#### [Task to carry out]
Set out word for word the line that contains "Task: Open the command palette icon" and each line after it, through the end of the data below, but exclude the pictures.
[Start of section]
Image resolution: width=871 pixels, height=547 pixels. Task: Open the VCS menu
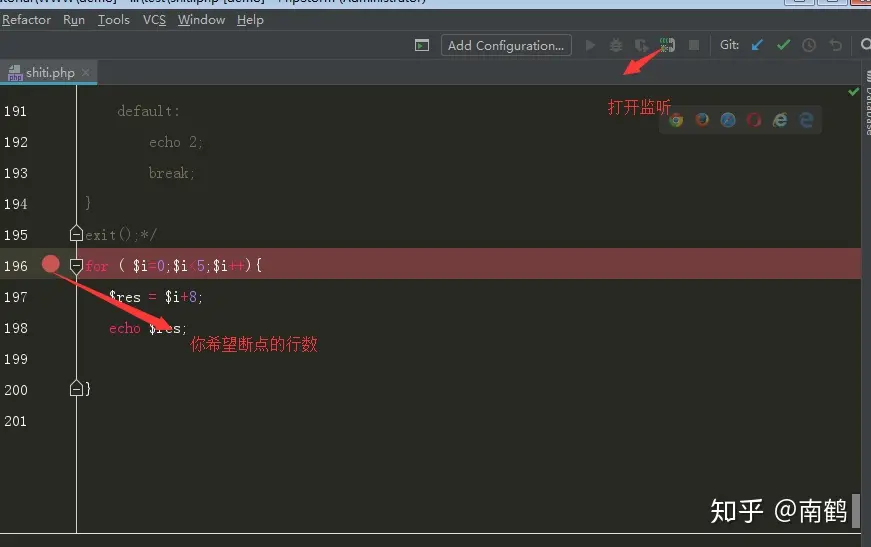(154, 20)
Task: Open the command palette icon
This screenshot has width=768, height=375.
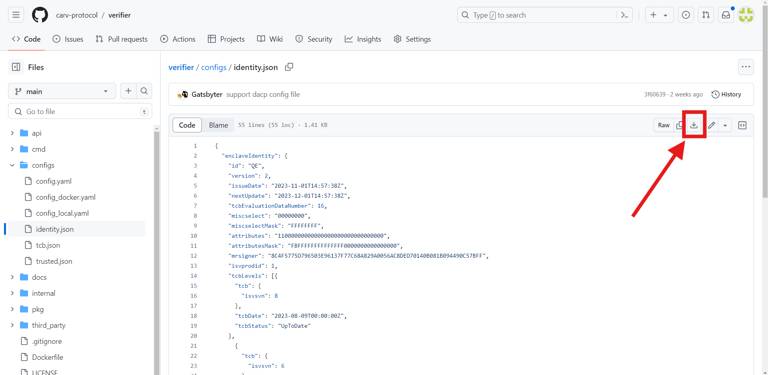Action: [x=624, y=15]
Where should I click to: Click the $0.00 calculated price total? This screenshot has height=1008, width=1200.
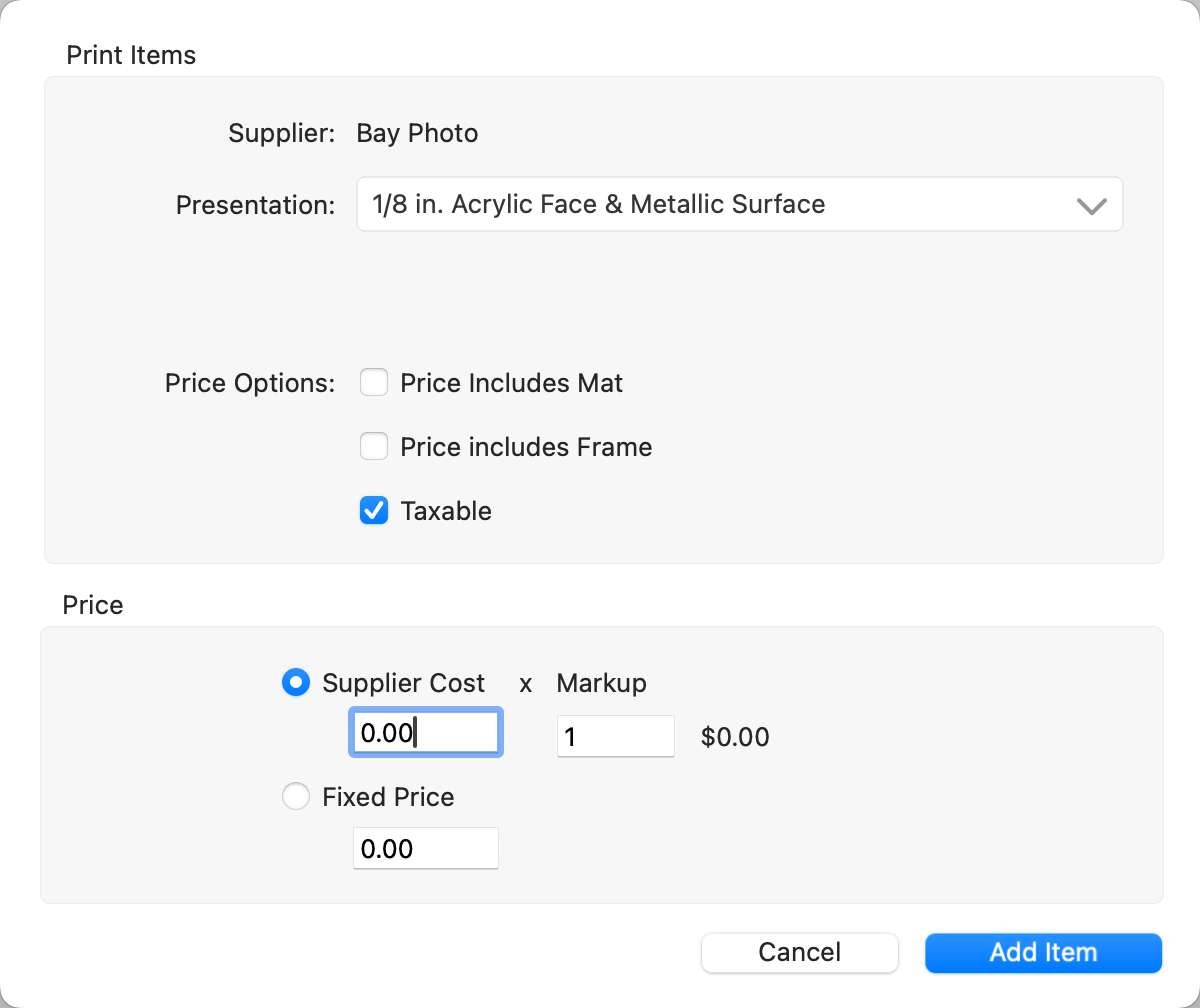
[End of section]
#### [Solution to the problem]
Task: Open the command palette icon
This screenshot has width=768, height=375.
Action: [x=624, y=15]
Where should I click to: Click the $0.00 calculated price total? This screenshot has height=1008, width=1200.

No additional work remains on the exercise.